Friday, June 21, 2013
Currant Events
I went crazy and bought some kind of black currant juice at the grocery store. Must be a midlife crisis! Then I was thinking WHAT'S THE DEAL WITH CURRANTS? So I decided to look them up in the old OXFORD COMPANION TO FOOD. But now I'm just confused, because currants "have nothing to do with currants" according to the OXFORD COMPANION TO FOOD... I exaggerate through selectively truncated quotation! Still, one kind of currant is nothing but a dried grape. But were the juice made of that, I guess they'd call it grape juice, or raisin juice (the latter not so farfetched! Consider prune juice [Oh God, is this what has become of me?]). Anyhow, turns out there's nothing interesting about currants.
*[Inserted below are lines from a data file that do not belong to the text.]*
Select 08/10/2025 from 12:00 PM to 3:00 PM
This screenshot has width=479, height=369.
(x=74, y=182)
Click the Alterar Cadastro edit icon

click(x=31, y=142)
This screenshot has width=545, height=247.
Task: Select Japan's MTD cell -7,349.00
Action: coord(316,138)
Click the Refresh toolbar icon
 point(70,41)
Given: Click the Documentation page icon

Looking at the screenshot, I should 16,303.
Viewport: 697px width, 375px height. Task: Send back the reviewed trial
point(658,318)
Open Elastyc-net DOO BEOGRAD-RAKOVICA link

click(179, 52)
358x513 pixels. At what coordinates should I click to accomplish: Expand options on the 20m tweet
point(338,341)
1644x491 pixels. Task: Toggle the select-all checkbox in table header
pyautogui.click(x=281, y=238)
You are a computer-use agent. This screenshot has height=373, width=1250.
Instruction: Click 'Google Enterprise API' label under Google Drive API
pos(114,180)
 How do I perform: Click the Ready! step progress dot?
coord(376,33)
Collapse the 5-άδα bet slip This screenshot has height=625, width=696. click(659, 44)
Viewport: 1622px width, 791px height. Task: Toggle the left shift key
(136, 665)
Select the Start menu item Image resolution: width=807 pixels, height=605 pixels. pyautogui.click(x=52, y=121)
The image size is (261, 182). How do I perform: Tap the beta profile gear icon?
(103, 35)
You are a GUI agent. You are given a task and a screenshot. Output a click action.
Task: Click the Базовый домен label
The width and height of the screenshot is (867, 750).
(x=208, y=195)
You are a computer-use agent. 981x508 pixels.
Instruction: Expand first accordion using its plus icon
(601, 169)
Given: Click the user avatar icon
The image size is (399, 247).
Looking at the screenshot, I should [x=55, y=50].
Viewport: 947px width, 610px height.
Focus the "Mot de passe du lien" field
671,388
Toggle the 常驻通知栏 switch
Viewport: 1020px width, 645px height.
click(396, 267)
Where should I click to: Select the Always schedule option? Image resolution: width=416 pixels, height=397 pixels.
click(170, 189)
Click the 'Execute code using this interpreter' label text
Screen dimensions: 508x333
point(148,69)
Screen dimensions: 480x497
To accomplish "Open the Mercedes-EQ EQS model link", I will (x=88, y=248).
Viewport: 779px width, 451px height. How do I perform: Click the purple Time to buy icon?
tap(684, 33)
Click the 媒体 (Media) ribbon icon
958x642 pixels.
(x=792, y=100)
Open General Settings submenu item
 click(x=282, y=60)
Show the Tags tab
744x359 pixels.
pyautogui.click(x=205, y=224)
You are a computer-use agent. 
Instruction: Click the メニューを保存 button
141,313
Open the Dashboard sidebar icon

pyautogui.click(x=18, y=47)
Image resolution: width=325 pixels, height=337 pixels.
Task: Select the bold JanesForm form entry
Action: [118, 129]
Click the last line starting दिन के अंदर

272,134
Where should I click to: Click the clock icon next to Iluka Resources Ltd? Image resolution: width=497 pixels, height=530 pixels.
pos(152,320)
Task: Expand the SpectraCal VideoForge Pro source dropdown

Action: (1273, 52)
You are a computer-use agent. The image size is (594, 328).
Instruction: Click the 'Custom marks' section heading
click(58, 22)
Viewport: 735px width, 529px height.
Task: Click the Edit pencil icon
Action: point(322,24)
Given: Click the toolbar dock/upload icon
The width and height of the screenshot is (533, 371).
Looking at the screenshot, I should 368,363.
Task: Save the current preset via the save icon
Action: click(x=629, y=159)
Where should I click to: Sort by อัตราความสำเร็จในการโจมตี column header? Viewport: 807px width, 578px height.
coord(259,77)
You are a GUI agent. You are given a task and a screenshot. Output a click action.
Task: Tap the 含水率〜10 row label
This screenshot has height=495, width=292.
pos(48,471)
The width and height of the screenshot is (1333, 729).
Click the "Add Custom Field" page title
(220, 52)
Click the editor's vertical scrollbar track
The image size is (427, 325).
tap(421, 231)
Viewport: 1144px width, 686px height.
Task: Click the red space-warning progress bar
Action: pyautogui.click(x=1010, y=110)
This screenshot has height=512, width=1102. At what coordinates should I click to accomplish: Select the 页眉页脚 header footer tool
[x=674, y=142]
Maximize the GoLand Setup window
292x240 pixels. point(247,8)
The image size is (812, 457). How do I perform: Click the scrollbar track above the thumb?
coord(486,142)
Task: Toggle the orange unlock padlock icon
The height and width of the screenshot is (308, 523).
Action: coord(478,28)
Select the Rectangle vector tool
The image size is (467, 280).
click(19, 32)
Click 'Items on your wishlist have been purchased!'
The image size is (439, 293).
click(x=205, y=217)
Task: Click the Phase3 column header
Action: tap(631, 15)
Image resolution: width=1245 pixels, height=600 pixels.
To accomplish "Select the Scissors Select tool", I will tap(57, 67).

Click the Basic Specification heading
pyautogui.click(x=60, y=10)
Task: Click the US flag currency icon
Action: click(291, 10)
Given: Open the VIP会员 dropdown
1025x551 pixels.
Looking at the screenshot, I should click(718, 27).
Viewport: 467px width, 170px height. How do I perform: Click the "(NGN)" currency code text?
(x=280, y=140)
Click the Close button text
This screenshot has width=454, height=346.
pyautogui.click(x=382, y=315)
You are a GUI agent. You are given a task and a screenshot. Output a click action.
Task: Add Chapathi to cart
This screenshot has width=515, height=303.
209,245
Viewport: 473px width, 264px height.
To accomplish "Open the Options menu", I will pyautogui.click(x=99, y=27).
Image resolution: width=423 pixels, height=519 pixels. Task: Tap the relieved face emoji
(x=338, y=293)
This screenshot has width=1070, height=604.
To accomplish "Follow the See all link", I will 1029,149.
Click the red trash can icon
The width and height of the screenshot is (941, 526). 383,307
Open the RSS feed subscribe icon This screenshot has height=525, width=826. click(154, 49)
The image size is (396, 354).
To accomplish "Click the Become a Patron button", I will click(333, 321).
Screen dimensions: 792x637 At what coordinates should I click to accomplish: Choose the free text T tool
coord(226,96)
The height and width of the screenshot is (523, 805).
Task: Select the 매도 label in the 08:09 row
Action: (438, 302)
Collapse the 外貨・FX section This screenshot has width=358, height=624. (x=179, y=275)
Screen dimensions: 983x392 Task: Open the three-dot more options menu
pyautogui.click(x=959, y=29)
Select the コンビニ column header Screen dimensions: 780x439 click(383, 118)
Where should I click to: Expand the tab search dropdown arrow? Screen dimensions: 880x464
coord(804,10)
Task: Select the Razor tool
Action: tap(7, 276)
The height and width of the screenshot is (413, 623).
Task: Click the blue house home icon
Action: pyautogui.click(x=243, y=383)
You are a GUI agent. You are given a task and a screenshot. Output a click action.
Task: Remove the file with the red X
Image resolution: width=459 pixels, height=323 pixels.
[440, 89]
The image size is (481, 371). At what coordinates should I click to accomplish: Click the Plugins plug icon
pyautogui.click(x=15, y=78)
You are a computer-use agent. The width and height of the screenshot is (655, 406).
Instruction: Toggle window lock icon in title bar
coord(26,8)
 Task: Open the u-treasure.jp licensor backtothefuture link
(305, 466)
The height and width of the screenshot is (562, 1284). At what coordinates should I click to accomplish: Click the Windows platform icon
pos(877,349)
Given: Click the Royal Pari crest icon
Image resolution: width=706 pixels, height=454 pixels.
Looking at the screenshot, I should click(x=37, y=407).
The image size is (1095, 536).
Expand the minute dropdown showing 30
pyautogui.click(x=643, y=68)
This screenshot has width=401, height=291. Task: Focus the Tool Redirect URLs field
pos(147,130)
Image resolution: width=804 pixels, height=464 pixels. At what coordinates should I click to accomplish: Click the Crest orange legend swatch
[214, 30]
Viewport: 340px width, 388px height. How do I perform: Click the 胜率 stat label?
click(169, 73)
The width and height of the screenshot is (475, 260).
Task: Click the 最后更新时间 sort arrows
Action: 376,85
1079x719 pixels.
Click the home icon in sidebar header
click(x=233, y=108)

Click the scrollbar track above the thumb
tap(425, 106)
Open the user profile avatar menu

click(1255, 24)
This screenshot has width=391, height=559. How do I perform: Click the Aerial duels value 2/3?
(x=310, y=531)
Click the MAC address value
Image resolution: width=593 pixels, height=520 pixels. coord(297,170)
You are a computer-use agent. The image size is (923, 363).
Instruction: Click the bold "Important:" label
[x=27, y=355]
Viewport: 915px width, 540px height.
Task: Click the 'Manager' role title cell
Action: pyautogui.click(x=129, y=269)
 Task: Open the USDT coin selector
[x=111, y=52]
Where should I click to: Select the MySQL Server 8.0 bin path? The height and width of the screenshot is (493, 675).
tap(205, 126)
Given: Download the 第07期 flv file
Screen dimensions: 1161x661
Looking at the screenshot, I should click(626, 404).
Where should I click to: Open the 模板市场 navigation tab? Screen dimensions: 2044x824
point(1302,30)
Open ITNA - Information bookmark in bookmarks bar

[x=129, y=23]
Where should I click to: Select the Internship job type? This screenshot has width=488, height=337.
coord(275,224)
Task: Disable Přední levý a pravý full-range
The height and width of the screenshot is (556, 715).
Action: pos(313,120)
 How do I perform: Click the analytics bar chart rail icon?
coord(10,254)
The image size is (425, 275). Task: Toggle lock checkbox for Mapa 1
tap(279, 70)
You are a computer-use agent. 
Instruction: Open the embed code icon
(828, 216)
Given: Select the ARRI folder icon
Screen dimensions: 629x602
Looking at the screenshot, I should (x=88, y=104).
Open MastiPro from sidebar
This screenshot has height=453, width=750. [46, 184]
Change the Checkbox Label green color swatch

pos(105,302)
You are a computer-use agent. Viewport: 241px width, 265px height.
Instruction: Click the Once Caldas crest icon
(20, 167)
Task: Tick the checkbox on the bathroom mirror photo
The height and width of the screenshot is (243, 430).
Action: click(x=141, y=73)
Normally when I "google" a terrible pun such as "Currant Events," I do so with fear, anxiety, despair and remorse. In this case, however, I am almost gleeful to find out how many times such a terrible pun has been made on the "internet" (though this one might, to a significant percentage, be a typo rather than a pun). There were 17,200 matches, you will be happy to know, including a "Currant Events Festival" in La Valle, Wisconsin, and a "Currant Events" newsletter from a troupe called the "Red Currant Collective" who appear, based on the picture at their homepage, to do interpretative dance in a breezy glade. In conclusion I will mention this morning's email from McNeil, in which he has a brilliant idea about getaway cars in case we ever decide to commit a crime. I can't reveal McNeil's astonishing plan! (See also, McNeil's surefire system for winning at craps.)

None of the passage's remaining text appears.